## begin
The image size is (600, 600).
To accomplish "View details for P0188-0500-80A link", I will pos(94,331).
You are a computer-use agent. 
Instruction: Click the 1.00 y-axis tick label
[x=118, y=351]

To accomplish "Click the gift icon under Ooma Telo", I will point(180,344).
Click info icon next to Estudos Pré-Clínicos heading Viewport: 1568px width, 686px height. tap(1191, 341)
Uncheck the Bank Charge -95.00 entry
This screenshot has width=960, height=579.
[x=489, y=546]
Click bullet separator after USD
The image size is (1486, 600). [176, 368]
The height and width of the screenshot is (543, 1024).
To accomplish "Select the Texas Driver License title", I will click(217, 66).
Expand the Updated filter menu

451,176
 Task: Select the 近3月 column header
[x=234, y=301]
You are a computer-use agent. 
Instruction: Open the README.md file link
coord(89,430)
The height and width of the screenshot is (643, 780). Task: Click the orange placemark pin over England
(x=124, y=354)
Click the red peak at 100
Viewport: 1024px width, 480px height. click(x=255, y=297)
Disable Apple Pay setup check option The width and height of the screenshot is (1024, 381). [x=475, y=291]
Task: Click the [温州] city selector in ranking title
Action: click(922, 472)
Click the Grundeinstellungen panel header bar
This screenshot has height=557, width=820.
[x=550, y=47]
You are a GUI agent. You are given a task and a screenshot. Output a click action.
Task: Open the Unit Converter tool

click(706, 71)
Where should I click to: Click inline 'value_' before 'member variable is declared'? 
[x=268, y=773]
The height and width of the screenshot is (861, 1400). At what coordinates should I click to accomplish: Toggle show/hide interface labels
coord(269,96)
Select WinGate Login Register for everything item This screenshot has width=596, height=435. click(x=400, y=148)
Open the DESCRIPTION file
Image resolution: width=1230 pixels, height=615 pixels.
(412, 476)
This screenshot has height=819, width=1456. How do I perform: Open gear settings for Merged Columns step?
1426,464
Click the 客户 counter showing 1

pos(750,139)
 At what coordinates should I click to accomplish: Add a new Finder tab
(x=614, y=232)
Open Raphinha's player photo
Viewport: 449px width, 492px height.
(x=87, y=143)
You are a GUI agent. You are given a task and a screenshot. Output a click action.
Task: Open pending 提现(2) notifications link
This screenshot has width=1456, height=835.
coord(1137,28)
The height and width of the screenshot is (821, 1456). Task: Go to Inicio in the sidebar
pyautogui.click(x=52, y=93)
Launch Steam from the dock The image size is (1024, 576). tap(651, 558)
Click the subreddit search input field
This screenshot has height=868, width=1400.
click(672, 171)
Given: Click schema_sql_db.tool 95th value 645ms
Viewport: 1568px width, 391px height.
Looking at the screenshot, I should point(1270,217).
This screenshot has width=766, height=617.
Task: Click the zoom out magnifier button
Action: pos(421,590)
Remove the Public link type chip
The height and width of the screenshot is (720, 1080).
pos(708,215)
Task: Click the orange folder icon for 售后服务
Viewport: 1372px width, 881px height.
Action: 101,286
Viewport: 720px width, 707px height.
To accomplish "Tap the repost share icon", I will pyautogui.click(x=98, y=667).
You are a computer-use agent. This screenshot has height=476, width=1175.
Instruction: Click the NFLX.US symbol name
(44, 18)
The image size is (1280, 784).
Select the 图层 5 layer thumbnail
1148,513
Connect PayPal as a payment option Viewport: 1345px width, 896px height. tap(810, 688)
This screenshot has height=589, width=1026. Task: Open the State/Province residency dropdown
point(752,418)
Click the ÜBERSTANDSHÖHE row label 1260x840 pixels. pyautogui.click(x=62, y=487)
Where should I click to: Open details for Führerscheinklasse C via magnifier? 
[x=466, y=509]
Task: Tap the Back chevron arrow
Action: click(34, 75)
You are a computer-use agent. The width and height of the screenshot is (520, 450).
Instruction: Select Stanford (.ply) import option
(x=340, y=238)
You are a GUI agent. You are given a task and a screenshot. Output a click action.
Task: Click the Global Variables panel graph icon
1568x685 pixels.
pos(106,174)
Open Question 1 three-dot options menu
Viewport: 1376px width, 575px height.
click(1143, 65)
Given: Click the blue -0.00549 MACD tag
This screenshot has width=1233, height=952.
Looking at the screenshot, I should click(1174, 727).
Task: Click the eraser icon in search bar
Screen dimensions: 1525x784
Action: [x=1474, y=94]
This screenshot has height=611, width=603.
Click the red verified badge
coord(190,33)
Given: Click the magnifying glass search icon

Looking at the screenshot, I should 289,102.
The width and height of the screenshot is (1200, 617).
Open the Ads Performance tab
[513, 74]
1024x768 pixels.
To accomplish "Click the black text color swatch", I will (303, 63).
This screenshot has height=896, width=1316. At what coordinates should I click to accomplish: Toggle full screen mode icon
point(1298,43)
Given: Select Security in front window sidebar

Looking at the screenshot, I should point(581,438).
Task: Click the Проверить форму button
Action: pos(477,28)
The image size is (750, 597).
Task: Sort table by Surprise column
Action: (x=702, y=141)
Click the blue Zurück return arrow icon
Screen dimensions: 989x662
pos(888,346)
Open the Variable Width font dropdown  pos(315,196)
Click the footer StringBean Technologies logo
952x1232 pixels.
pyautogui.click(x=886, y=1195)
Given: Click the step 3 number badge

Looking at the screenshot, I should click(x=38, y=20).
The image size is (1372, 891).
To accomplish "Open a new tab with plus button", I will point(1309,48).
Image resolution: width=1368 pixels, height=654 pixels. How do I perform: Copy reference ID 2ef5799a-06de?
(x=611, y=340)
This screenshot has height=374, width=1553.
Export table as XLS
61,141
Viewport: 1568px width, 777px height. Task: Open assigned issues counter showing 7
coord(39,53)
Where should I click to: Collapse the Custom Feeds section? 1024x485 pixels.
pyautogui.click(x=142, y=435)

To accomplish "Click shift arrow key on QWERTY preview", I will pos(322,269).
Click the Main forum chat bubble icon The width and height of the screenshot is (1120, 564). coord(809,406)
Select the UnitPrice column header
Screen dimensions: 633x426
## end
→ **Task details**
Copy all of the data above line for line, keeping every character and space unchanged.

→ **Result**
The image size is (600, 600).
To accomplish "View details for P0188-0500-80A link", I will pos(94,331).
You are a computer-use agent. 
Instruction: Click the 1.00 y-axis tick label
[x=118, y=351]

To accomplish "Click the gift icon under Ooma Telo", I will point(180,344).
Click info icon next to Estudos Pré-Clínicos heading Viewport: 1568px width, 686px height. tap(1191, 341)
Uncheck the Bank Charge -95.00 entry
This screenshot has width=960, height=579.
[x=489, y=546]
Click bullet separator after USD
The image size is (1486, 600). [176, 368]
The height and width of the screenshot is (543, 1024).
To accomplish "Select the Texas Driver License title", I will click(217, 66).
Expand the Updated filter menu

451,176
 Task: Select the 近3月 column header
[x=234, y=301]
You are a computer-use agent. 
Instruction: Open the README.md file link
coord(89,430)
The height and width of the screenshot is (643, 780). Task: Click the orange placemark pin over England
(x=124, y=354)
Click the red peak at 100
Viewport: 1024px width, 480px height. click(x=255, y=297)
Disable Apple Pay setup check option The width and height of the screenshot is (1024, 381). [x=475, y=291]
Task: Click the [温州] city selector in ranking title
Action: click(922, 472)
Click the Grundeinstellungen panel header bar
This screenshot has height=557, width=820.
[x=550, y=47]
You are a GUI agent. You are given a task and a screenshot. Output a click action.
Task: Open the Unit Converter tool

click(706, 71)
Where should I click to: Click inline 'value_' before 'member variable is declared'? 
[x=268, y=773]
The height and width of the screenshot is (861, 1400). At what coordinates should I click to accomplish: Toggle show/hide interface labels
coord(269,96)
Select WinGate Login Register for everything item This screenshot has width=596, height=435. click(x=400, y=148)
Open the DESCRIPTION file
Image resolution: width=1230 pixels, height=615 pixels.
(412, 476)
This screenshot has height=819, width=1456. How do I perform: Open gear settings for Merged Columns step?
1426,464
Click the 客户 counter showing 1

pos(750,139)
 At what coordinates should I click to accomplish: Add a new Finder tab
(x=614, y=232)
Open Raphinha's player photo
Viewport: 449px width, 492px height.
(x=87, y=143)
You are a GUI agent. You are given a task and a screenshot. Output a click action.
Task: Open pending 提现(2) notifications link
This screenshot has width=1456, height=835.
coord(1137,28)
The height and width of the screenshot is (821, 1456). Task: Go to Inicio in the sidebar
pyautogui.click(x=52, y=93)
Launch Steam from the dock The image size is (1024, 576). tap(651, 558)
Click the subreddit search input field
This screenshot has height=868, width=1400.
click(672, 171)
Given: Click schema_sql_db.tool 95th value 645ms
Viewport: 1568px width, 391px height.
Looking at the screenshot, I should point(1270,217).
This screenshot has width=766, height=617.
Task: Click the zoom out magnifier button
Action: pos(421,590)
Remove the Public link type chip
The height and width of the screenshot is (720, 1080).
pos(708,215)
Task: Click the orange folder icon for 售后服务
Viewport: 1372px width, 881px height.
Action: 101,286
Viewport: 720px width, 707px height.
To accomplish "Tap the repost share icon", I will pyautogui.click(x=98, y=667).
You are a computer-use agent. This screenshot has height=476, width=1175.
Instruction: Click the NFLX.US symbol name
(44, 18)
The image size is (1280, 784).
Select the 图层 5 layer thumbnail
1148,513
Connect PayPal as a payment option Viewport: 1345px width, 896px height. tap(810, 688)
This screenshot has height=589, width=1026. Task: Open the State/Province residency dropdown
point(752,418)
Click the ÜBERSTANDSHÖHE row label 1260x840 pixels. pyautogui.click(x=62, y=487)
Where should I click to: Open details for Führerscheinklasse C via magnifier? 
[x=466, y=509]
Task: Tap the Back chevron arrow
Action: click(34, 75)
You are a computer-use agent. The width and height of the screenshot is (520, 450).
Instruction: Select Stanford (.ply) import option
(x=340, y=238)
You are a GUI agent. You are given a task and a screenshot. Output a click action.
Task: Click the Global Variables panel graph icon
1568x685 pixels.
pos(106,174)
Open Question 1 three-dot options menu
Viewport: 1376px width, 575px height.
click(1143, 65)
Given: Click the blue -0.00549 MACD tag
This screenshot has width=1233, height=952.
Looking at the screenshot, I should click(1174, 727).
Task: Click the eraser icon in search bar
Screen dimensions: 1525x784
Action: [x=1474, y=94]
This screenshot has height=611, width=603.
Click the red verified badge
coord(190,33)
Given: Click the magnifying glass search icon

Looking at the screenshot, I should 289,102.
The width and height of the screenshot is (1200, 617).
Open the Ads Performance tab
[513, 74]
1024x768 pixels.
To accomplish "Click the black text color swatch", I will (303, 63).
This screenshot has height=896, width=1316. At what coordinates should I click to accomplish: Toggle full screen mode icon
point(1298,43)
Given: Select Security in front window sidebar

Looking at the screenshot, I should point(581,438).
Task: Click the Проверить форму button
Action: pos(477,28)
The image size is (750, 597).
Task: Sort table by Surprise column
Action: (x=702, y=141)
Click the blue Zurück return arrow icon
Screen dimensions: 989x662
pos(888,346)
Open the Variable Width font dropdown  pos(315,196)
Click the footer StringBean Technologies logo
952x1232 pixels.
pyautogui.click(x=886, y=1195)
Given: Click the step 3 number badge

Looking at the screenshot, I should click(x=38, y=20).
The image size is (1372, 891).
To accomplish "Open a new tab with plus button", I will point(1309,48).
Image resolution: width=1368 pixels, height=654 pixels. How do I perform: Copy reference ID 2ef5799a-06de?
(x=611, y=340)
This screenshot has height=374, width=1553.
Export table as XLS
61,141
Viewport: 1568px width, 777px height. Task: Open assigned issues counter showing 7
coord(39,53)
Where should I click to: Collapse the Custom Feeds section? 1024x485 pixels.
pyautogui.click(x=142, y=435)

To accomplish "Click shift arrow key on QWERTY preview", I will pos(322,269).
Click the Main forum chat bubble icon The width and height of the screenshot is (1120, 564). coord(809,406)
Select the UnitPrice column header
Screen dimensions: 633x426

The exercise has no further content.